Every production agentic system needs to think across four distinct memory layers, each with a different scope, latency, and persistence characteristic:

┌────────────────────────────────────────────────────────────┐
│                   AGENT MEMORY ARCHITECTURE                │
├─────────────────┬───────────────┬────────────┬─────────────┤
│   IN-CONTEXT    │   EXTERNAL    │  EPISODIC  │  SEMANTIC   │
│  (Working Mem)  │  (Long-Term)  │  (Events)  │  (Facts)    │
├─────────────────┼───────────────┼────────────┼─────────────┤
│ Context window  │ Vector DB /   │ Event log  │ Knowledge   │
│ Token budget    │ PostgreSQL    │ Session DB │ Base / RAG  │
│ Current turn    │ Redis cache   │ Timelines  │ Embeddings  │
├─────────────────┼───────────────┼────────────┼─────────────┤
│ Fastest         │ Fast          │ Moderate   │ Moderate    │
│ Most expensive  │ Cheap         │ Cheap      │ Cheap       │
│ Volatile        │ Persistent    │ Persistent │ Persistent  │
└─────────────────┴───────────────┴────────────┴─────────────┘

In-Context (Working Memory) The LLM’s context window at any given moment. Everything the model “knows” for this inference call. The most constrained and expensive resource in the system.

External / Long-Term Memory Persisted outside the model — vector stores, relational DBs, key-value caches. Accessed via retrieval (RAG, tool calls). Effectively unbounded in size.

Episodic Memory A log of what happened — past agent runs, tool call sequences, user interactions, outcomes. Enables the agent to reason about its own history. Typically stored as structured event records.

Semantic Memory Factual world knowledge — domain documents, ontologies, reference data. The corpus your RAG pipeline retrieves from. Static or slowly updated.

Memory Access Patterns

Agent Turn N
     │
     ├── Retrieve from Semantic Memory (RAG)      → inject into context
     ├── Retrieve from Episodic Memory (past runs) → inject summary
     ├── Read from External KV store (user prefs)  → inject as system block
     │
     ▼
  LLM Inference  ←── Working Memory (context window)
     │
     ├── Write tool outputs → External store
     ├── Write turn summary → Episodic store
     └── Update user state  → External KV

Choosing the Right Store

What you need to remember	Store
Current task state, tool results this turn	In-context (working memory)
User preferences, persistent profile	External KV (Redis / PostgreSQL)
What happened in past sessions	Episodic DB (PostgreSQL event log)
Domain knowledge, documents	Semantic store (vector DB / pgvector)
Frequently accessed reference data	Cache layer (Redis, in-memory)

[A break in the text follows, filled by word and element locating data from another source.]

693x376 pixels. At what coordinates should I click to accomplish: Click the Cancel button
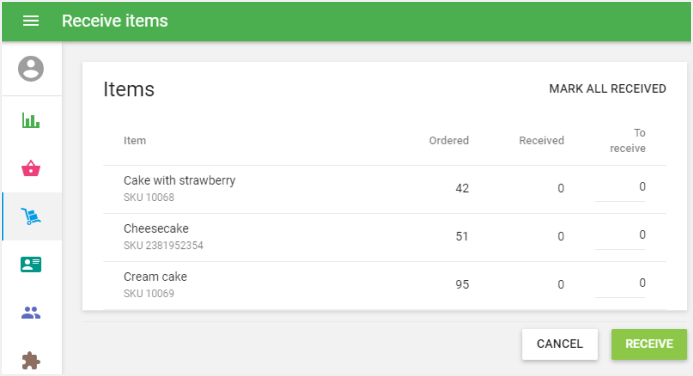(560, 344)
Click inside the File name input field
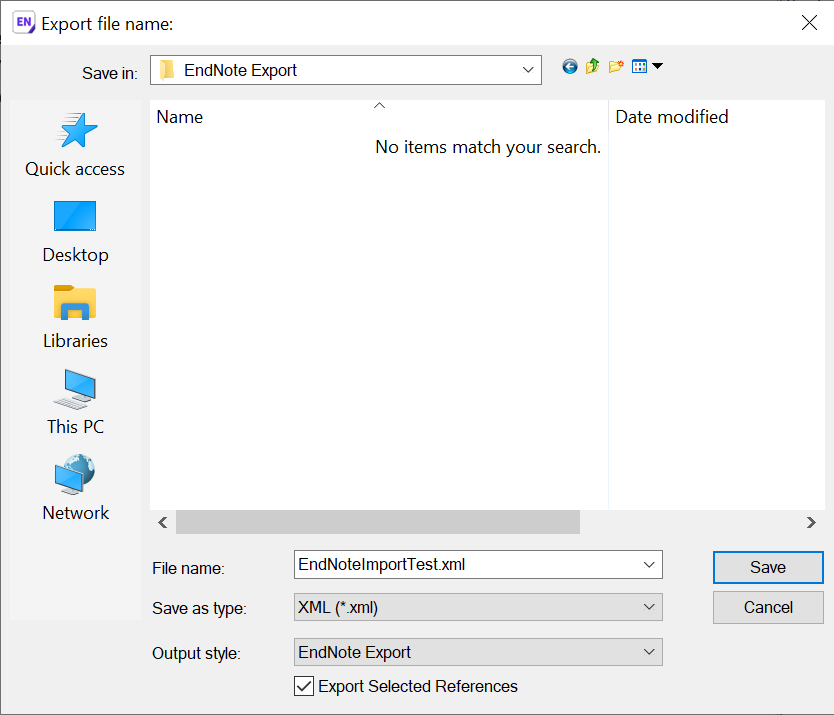 pyautogui.click(x=450, y=564)
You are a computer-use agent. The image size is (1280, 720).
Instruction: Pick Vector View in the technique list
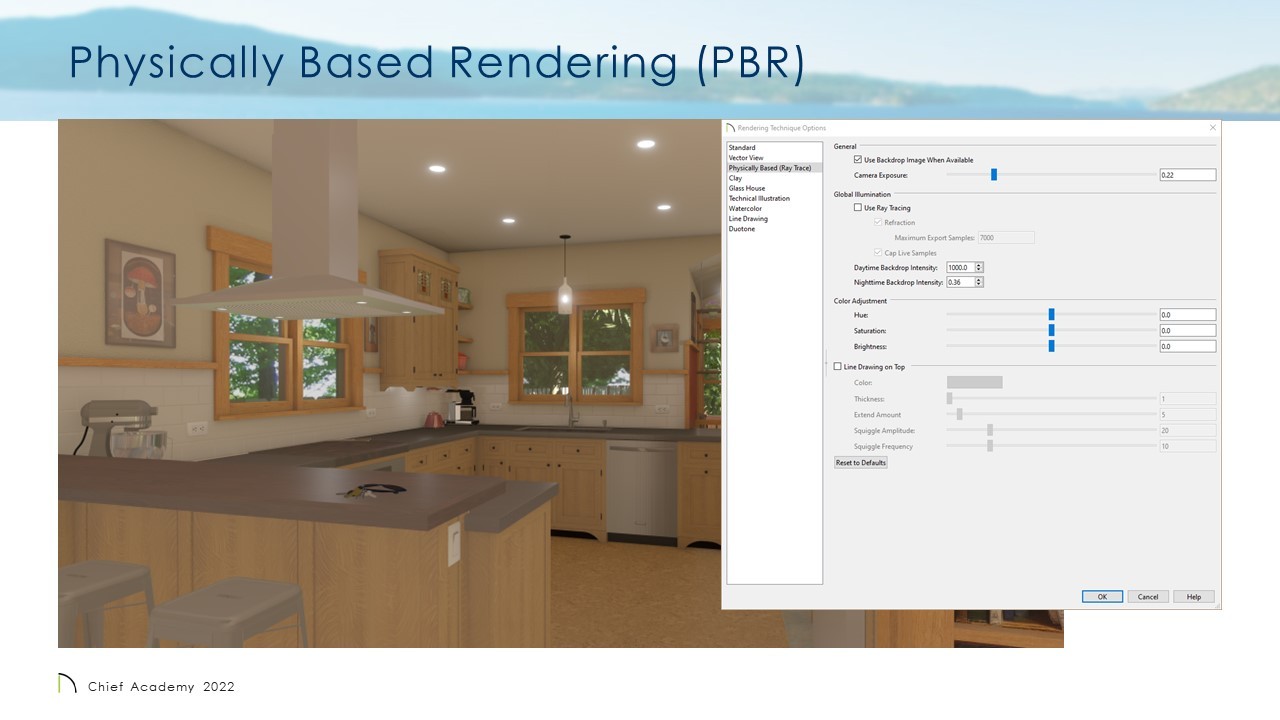[x=745, y=158]
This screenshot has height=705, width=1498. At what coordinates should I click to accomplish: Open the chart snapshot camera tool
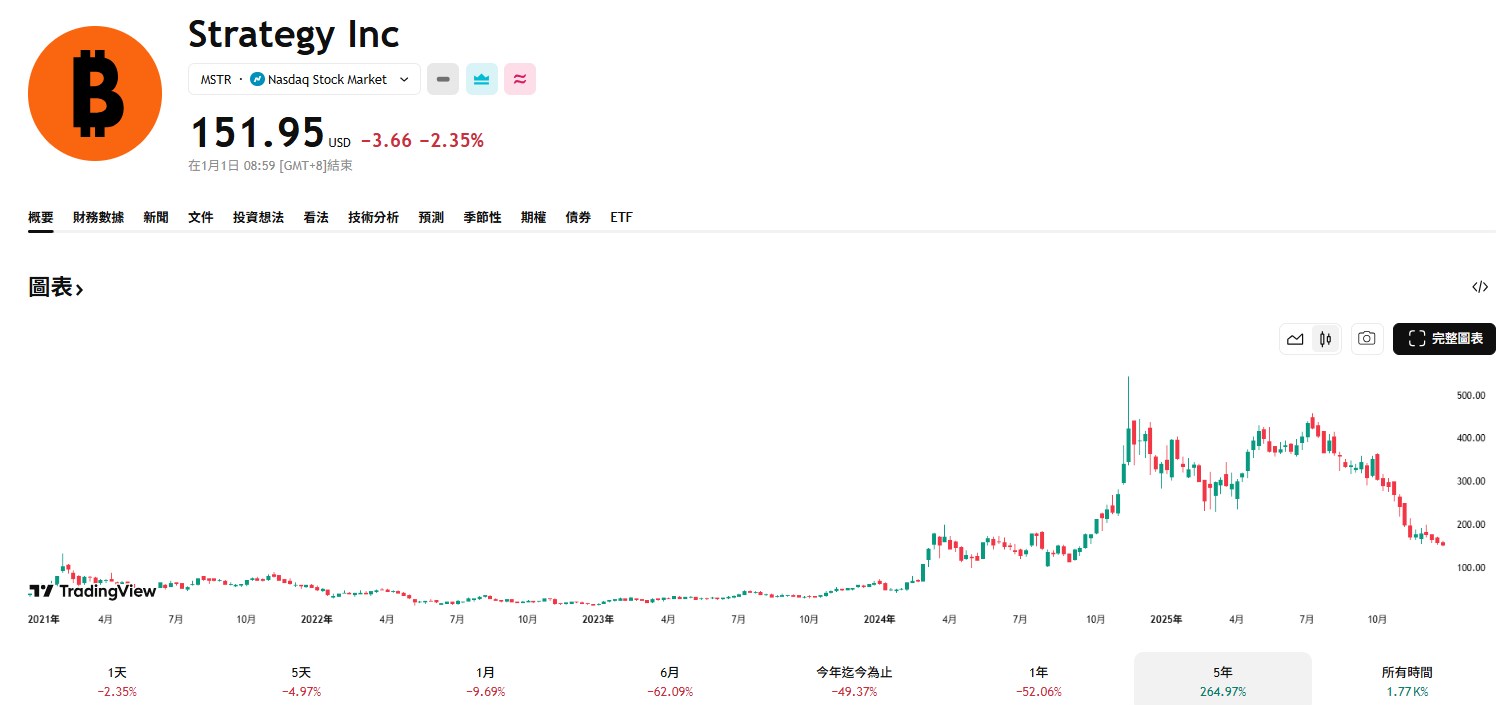pos(1367,339)
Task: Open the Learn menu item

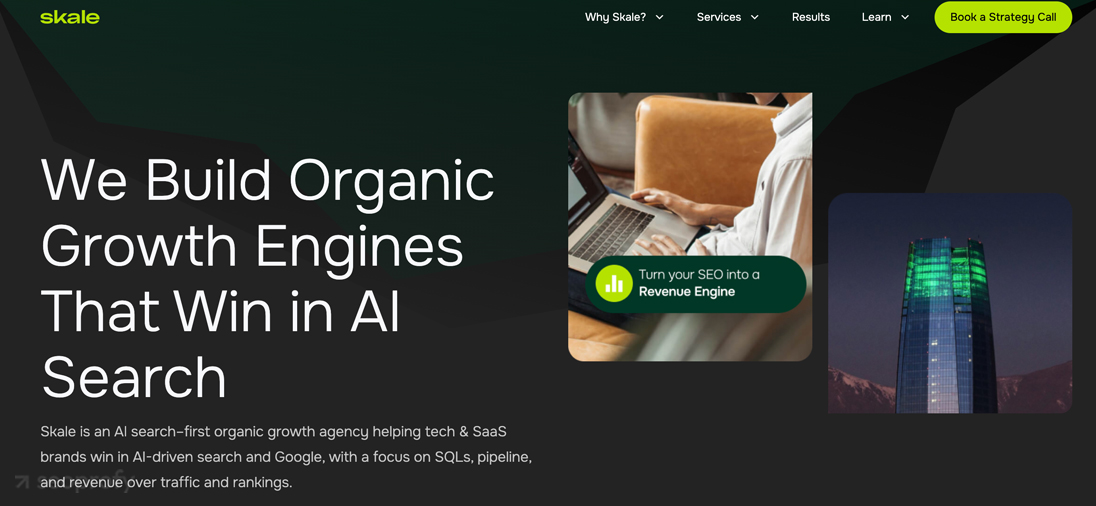Action: 877,17
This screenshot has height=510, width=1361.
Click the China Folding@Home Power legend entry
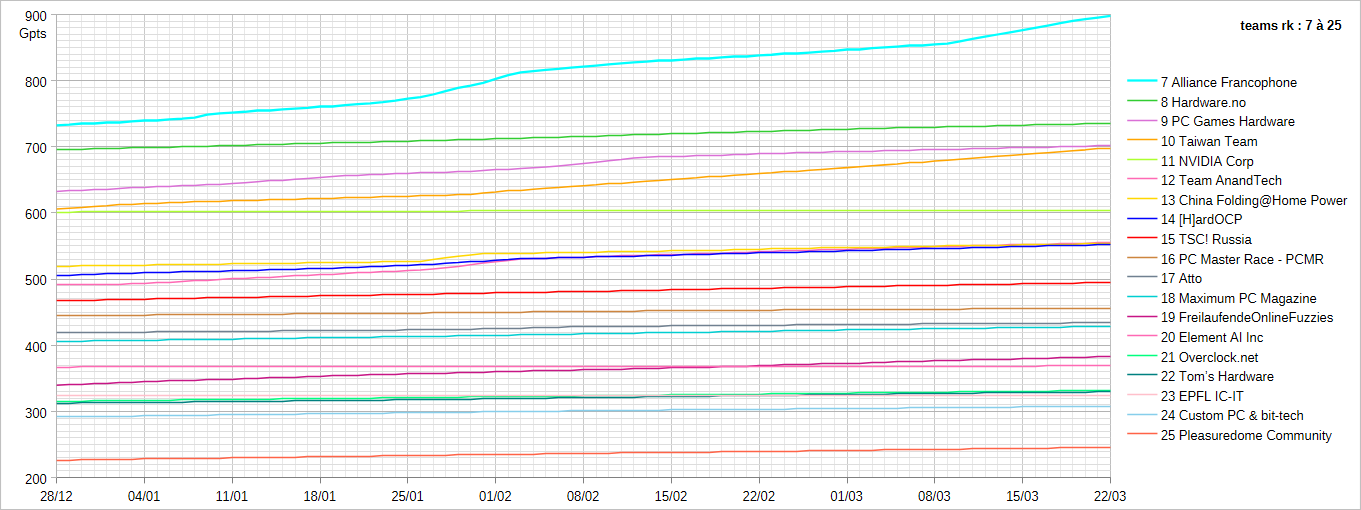[1254, 200]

2. Working Memory Management and Budgeting

Working memory is the context window — the single most constrained resource in any agentic system. Poor management leads to context overflow, silent truncation, and degraded reasoning quality well before the hard limit is hit.

2.1 The Token Budget Model

Think of the context window as a fixed budget that must be allocated across competing consumers:

┌─────────────────────────────────────────────────────────────────┐
│                  CONTEXT WINDOW BUDGET (e.g. 200K tokens)       │
├──────────────────┬──────────────────────────────────────────────┤
│ RESERVED (fixed) │ DYNAMIC (per-turn allocation)                │
├──────────────────┼──────────────────────────────────────────────┤
│ System prompt    │ Retrieved RAG chunks          (~10–15%)      │
│ (~5–10%)         │ Tool schemas                  (~5%)          │
│                  │ Conversation / scratchpad     (~20–30%)      │
│                  │ Tool call results             (~20–30%)      │
│                  │ Output buffer (generation)    (~10–15%)      │
└──────────────────┴──────────────────────────────────────────────┘

Key principle: Always reserve headroom. A model operating near its context limit degrades in reasoning quality (the “lost in the middle” problem) long before it hits a hard error.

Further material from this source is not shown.